Reputation: 31
I have several big data(1G each) files containing person's information(just name and phone numbers). The format is clear and flexible. The problem is load and process them. Process one of them maybe still feasible but if I want to process them all under certain directory, things get tricky. When I use
File file = chooser.getSelectFile();
and get a directory, I think the next step is put the file in the file array:
File[] files = file.ListFile();
But will that cause a problem? Since each file is 1G, the VM's memory wont ablt to hold all these files together. In order to search them later, I think I may want to sort them first. How can I sort these individual files? Since the total size is so big, the idea: put them into files like A.txt, B.txt which start with letter A and B is not sufficient.
Upvotes: 3
Views: 294
Reputation: 310915
A File just represents the file name, not the contents. Unless you have many thousands of files per directory, you haven't done anything to use much memory yet.
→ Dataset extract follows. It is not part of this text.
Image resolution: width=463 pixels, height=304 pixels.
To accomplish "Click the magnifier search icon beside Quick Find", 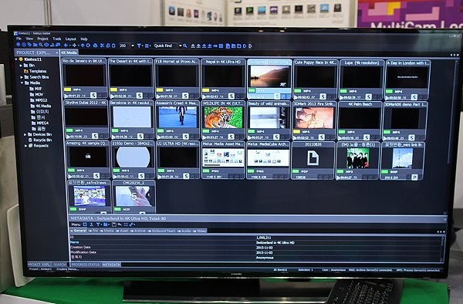I will tap(185, 46).
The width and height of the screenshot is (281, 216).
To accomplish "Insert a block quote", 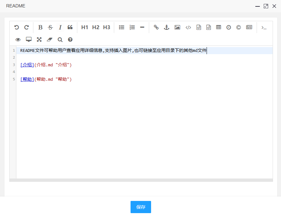I will pyautogui.click(x=70, y=28).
Don't try to process these files by loading each one entirely into memory though.
Upvotes: 1
Reputation: 2828
When you have a lot of data that your primary memory cannot hold, you start using secondary memory. So the question boils down to what you would want to do with the name and phone numbers.
Lets say you have 100 files with name and phone numbers randomly placed and you need your program to find a phone number for a name quickly. The ideal way would be to create a HashMap with the name and phone number as value. But since your memory cannot hold the entire contents, you might want to consider storing the data in a better way in the secondary memory. For example, all names that start with A, store them in a file called A.txt and all names starting with B will be stored in B.txt and so on.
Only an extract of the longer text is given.